The main character in Shadow of Mordor is pretty powered up in that sample above, and it's still no easy thing to jump into an group of Orks and take them out. You have to block blows, stun a guy, turn around, block a few more hits while getting in a few jabs, and only when your sword is powered up by a chain of hits can you actually dispatch a grunt with a single blow. Otherwise you'll be hacking on them for 5-10 minutes if they don't overwhelm you first by calling in reinforcements.
So maybe part of increasing your board's mental diversity might include hiring someone with a video game background to ensure that you're making deals with quality studios, and that the final product isn't a PoS? Because while there have been some good 40K/WHFB games over the years, the duds far outnumber the successes. Meaning that unlike a Marvel movie or a licensed Lego game, your audience doesn't automatically trust that they'll get something worth the money they're paying for it.
"Games Workshop's ambitions remain clear: to make the best fantasy miniatures in the world and sell them globally at a profit, and it intends doing so forever. This statement includes all the key elements of what we do and why we do it that way. All of our decision making is focussed on the long term success of Games Workshop, not short term gains."
So where is the long-term success? Where is the growth in customers, sales, and profit that at least beats the rate of inflation? Because I'm not seeing it!
This is not the 1980's and 1990's anymore. Having "The Best" miniatures in the world means having them be both beautiful, and ready to play with out of the package.
|Most gamers would say "Good Enough" to minis like this.|
The whole assembly/painting "hobby" thing is a relic of a time when there were no other options available. It's cool for those who still enjoy it (as I sometimes do), but very few kids coming into gaming in the age of X-Wing are going to even consider buying 50-80 overpriced models that they have to assemble and paint themselves before they can even play the game. They just don't have the same mindset that the 30 and 40 year olds do.
Hell, I still assemble/paint Flames of War models occasionally (time is precious these days), but I haven't bought a piece of packaged terrain in 5 years that wasn't fully painted and ready to play with out of the box, and I'm 3D printing the rest (automated assembly). Where does that leave your crappy terrain that costs the same but requires hours of labor to enjoy?
"We measure our long term success by seeking a high return on investment. In the short term, we will measure our success on our ability to grow sales whilst maintaining our core business operating profit margin."So where is the growth in sales? Where's the growth in gross profits? You can't keep cutting operating costs to boost your "operating profit margin" forever.

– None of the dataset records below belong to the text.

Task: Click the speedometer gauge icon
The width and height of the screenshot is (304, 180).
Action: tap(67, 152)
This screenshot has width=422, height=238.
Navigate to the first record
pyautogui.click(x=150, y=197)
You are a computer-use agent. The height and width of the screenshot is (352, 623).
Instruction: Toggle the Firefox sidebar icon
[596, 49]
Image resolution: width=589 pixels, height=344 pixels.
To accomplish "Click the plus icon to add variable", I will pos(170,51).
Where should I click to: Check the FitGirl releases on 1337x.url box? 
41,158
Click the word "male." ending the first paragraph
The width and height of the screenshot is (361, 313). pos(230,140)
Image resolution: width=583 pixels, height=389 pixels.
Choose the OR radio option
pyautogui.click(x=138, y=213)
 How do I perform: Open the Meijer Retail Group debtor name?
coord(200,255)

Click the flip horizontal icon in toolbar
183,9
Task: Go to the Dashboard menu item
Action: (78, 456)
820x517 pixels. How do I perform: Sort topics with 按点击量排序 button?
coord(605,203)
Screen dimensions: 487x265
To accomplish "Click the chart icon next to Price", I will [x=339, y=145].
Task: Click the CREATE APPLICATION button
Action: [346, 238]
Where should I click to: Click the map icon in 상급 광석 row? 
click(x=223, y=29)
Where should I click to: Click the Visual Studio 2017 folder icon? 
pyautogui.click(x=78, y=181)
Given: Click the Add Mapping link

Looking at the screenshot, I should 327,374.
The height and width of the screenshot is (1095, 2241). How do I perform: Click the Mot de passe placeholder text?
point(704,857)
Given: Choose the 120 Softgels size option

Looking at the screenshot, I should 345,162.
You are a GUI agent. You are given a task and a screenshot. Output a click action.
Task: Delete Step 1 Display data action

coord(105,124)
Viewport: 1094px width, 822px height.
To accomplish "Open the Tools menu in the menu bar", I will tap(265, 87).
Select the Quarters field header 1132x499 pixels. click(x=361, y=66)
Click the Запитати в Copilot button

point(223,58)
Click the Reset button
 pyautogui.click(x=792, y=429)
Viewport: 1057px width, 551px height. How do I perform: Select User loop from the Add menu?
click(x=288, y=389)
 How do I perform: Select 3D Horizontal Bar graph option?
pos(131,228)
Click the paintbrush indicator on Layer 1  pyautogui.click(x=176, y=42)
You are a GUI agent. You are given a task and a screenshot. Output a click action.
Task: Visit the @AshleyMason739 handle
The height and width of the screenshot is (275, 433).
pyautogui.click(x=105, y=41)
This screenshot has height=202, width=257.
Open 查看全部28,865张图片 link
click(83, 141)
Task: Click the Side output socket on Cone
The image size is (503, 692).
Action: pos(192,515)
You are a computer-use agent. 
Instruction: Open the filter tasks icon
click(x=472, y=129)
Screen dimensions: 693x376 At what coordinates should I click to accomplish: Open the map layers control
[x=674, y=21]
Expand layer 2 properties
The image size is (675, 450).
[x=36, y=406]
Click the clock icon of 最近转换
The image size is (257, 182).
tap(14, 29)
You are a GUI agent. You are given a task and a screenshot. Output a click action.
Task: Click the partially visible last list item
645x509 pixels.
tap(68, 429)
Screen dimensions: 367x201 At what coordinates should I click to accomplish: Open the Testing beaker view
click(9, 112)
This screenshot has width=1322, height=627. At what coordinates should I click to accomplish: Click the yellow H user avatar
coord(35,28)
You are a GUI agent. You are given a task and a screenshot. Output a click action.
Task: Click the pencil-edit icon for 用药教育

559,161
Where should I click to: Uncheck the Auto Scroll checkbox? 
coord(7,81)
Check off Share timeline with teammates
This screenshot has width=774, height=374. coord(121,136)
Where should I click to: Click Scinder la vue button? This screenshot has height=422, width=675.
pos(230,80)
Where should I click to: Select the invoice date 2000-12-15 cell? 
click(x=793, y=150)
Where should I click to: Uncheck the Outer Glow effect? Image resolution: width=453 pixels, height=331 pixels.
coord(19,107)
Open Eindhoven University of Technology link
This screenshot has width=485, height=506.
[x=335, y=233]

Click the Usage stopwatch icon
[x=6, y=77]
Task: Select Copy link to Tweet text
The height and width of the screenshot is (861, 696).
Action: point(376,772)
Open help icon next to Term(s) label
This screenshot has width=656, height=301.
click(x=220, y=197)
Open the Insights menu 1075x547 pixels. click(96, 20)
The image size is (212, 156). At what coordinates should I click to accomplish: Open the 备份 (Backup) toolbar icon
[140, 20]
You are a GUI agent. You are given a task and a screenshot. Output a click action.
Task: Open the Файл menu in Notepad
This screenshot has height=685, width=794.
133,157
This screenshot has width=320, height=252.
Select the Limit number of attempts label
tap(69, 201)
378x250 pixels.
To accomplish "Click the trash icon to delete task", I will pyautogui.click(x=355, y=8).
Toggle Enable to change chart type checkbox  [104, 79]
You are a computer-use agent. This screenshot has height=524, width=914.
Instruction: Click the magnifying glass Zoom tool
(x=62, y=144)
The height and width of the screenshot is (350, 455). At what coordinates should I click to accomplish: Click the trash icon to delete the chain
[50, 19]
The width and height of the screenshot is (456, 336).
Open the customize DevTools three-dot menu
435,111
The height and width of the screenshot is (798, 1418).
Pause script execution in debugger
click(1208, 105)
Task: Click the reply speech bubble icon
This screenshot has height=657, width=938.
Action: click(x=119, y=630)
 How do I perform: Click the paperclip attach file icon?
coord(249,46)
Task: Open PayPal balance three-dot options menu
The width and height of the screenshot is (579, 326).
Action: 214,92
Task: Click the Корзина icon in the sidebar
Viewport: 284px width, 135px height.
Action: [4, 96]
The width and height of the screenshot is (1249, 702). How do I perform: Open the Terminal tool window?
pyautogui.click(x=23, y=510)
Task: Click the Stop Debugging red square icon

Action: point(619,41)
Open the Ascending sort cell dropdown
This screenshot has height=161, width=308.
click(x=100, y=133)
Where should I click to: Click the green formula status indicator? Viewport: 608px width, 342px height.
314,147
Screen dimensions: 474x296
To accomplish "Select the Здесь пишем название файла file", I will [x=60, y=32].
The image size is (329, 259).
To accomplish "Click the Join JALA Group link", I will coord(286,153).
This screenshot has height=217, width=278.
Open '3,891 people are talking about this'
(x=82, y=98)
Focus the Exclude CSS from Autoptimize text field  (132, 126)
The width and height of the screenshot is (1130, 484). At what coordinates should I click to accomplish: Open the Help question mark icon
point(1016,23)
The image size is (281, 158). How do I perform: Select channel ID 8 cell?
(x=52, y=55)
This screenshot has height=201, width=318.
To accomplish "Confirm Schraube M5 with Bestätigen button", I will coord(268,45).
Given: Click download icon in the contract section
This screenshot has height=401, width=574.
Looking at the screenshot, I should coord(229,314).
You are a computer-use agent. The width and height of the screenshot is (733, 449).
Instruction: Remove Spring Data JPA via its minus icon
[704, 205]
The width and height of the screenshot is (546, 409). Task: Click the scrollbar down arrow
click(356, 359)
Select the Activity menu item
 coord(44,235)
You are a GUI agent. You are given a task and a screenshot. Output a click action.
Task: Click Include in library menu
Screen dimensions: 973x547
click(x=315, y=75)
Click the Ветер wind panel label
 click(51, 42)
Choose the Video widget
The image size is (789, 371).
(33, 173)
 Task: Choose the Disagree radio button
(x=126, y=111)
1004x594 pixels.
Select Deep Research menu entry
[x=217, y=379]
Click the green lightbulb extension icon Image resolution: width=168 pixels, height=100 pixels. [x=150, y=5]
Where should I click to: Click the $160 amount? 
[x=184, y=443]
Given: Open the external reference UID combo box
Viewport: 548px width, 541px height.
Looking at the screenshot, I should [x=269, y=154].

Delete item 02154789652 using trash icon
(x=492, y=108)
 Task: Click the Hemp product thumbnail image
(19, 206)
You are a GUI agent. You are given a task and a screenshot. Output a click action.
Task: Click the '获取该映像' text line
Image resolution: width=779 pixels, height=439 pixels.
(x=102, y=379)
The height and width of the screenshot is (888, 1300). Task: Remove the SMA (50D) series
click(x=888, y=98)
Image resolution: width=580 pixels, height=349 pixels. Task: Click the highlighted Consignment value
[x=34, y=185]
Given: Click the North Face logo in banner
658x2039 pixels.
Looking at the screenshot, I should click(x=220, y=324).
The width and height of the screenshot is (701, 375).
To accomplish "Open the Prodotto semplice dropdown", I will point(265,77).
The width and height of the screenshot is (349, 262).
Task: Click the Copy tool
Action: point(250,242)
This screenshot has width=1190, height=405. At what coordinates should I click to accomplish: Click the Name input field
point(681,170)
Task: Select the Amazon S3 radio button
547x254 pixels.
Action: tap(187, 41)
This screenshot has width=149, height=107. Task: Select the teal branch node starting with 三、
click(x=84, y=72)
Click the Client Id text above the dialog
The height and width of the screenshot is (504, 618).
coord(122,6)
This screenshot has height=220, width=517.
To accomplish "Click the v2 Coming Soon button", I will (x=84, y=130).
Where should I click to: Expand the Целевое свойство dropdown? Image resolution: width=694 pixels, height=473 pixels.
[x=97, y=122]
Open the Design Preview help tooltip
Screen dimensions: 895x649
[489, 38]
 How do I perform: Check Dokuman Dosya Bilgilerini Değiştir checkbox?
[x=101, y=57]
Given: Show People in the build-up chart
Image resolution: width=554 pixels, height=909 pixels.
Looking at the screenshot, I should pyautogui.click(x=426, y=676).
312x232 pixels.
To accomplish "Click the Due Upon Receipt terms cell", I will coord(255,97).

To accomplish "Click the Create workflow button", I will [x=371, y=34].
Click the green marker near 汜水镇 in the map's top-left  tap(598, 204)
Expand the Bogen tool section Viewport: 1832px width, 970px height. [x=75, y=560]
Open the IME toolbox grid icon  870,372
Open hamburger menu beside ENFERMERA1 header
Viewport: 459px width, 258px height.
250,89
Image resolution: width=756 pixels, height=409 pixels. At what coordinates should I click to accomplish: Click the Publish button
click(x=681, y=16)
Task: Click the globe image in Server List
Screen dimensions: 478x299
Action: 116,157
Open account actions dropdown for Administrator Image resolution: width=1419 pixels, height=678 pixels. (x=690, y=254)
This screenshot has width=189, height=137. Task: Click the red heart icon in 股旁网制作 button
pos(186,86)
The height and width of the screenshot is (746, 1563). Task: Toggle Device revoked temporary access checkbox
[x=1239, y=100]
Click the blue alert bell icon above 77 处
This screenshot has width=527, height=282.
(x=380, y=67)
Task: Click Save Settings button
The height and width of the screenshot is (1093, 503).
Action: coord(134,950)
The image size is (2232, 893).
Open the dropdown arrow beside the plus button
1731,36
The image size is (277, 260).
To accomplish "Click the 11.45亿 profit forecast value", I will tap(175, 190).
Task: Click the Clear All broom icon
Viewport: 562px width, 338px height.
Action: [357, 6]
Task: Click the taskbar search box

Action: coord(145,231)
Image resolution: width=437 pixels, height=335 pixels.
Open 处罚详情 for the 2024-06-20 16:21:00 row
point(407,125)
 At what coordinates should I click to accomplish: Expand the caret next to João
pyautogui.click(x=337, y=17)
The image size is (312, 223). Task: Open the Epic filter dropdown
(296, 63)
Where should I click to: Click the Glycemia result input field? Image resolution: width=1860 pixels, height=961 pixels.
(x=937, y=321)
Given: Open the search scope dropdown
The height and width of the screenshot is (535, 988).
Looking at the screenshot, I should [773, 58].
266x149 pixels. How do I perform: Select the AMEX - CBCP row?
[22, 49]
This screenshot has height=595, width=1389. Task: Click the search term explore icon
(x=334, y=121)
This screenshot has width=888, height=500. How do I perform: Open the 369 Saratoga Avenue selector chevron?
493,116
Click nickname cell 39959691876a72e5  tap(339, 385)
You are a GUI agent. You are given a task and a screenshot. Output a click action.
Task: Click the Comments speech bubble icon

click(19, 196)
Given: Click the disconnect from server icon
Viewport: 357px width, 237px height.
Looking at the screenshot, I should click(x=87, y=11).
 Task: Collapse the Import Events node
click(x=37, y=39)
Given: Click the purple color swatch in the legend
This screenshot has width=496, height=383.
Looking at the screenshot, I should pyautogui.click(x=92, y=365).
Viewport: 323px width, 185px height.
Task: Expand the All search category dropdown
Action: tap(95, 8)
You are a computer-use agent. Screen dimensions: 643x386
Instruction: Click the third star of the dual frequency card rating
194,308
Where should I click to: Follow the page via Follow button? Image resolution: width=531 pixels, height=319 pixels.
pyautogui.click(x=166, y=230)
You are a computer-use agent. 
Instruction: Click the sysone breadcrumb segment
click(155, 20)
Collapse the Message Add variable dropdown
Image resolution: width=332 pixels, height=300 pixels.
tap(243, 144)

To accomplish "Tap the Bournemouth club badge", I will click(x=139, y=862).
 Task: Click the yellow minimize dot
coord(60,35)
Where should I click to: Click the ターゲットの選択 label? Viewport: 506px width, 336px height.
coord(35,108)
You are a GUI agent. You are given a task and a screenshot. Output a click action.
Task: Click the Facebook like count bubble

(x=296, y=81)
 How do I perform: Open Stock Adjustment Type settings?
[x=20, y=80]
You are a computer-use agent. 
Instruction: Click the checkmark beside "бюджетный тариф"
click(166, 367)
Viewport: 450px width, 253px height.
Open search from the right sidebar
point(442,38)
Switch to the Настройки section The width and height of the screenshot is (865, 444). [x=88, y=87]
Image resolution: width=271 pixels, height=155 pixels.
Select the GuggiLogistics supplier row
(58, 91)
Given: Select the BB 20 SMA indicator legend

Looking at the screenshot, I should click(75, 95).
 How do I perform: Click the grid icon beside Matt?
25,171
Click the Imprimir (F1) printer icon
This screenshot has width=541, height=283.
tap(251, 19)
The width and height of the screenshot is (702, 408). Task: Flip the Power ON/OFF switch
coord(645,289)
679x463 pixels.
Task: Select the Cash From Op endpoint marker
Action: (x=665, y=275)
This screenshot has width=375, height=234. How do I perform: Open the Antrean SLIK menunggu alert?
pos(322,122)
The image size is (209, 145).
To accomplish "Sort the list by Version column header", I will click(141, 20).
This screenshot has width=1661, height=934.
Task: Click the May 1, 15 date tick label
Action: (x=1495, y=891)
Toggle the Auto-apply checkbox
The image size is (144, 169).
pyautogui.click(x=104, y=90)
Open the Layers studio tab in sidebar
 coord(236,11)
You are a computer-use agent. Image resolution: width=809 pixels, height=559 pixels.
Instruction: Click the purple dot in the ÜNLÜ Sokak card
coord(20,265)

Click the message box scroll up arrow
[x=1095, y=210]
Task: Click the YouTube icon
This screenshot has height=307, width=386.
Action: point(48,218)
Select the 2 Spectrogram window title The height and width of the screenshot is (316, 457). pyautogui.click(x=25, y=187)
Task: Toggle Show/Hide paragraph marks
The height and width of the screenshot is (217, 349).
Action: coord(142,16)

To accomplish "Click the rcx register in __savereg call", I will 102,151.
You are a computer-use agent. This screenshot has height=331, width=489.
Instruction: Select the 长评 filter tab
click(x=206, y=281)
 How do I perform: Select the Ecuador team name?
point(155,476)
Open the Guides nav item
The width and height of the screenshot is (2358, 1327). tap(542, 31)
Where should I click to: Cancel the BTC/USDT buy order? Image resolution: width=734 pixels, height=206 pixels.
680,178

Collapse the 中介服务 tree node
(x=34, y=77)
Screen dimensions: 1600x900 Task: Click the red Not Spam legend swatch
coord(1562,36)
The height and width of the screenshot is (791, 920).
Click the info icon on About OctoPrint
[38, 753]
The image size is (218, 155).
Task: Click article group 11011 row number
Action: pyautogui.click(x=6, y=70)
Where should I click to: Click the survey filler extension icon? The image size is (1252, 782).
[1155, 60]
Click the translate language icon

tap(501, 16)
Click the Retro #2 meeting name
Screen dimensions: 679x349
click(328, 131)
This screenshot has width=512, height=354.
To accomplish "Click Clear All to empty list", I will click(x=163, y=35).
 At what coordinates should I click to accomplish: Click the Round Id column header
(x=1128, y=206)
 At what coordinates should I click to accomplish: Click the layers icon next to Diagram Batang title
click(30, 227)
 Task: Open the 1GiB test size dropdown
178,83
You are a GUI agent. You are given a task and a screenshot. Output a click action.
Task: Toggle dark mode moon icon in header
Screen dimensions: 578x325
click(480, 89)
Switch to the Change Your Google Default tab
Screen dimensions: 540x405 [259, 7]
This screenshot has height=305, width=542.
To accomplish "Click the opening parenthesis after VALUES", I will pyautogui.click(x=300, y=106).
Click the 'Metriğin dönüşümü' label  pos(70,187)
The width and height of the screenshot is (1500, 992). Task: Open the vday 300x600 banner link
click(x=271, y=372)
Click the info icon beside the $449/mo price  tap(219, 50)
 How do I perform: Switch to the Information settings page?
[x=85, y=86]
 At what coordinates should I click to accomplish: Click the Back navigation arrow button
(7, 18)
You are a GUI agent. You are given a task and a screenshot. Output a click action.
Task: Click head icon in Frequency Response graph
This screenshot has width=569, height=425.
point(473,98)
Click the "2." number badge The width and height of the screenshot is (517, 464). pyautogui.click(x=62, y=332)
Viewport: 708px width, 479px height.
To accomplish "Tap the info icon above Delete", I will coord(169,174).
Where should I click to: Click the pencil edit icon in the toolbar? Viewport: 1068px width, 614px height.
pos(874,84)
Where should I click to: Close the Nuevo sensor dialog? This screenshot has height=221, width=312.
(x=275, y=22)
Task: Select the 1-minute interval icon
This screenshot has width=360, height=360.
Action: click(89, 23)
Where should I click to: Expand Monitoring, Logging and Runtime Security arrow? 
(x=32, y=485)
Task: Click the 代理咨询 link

The way we go about implementing this strategy is to recruit the best staff we can by looking for the appropriate attitudes and behaviour each job we do requires and identifying the value that job brings.Instead of seeking people with the qualifications to design and produce the products that your former customers want to buy.
It is also important that everyone we employ has a real desire to learn and has a great attitude to change.Uh huh...
Our Academy offers all of our staff both personal development and management skills training. It is also worth noting it's not what you know at Games Workshop it's how much you contribute to our success that we value."
So how are people who don't necessarily know anything supposed to contribute to the value of your business? How are people who get-along-at-all-costs supposed to champion the changes you need to make to your business?
This is exactly the type of insular attitude that your investors are railing against. Maybe next year they'll be mad enough that you can't ignore them (and your customers) anymore.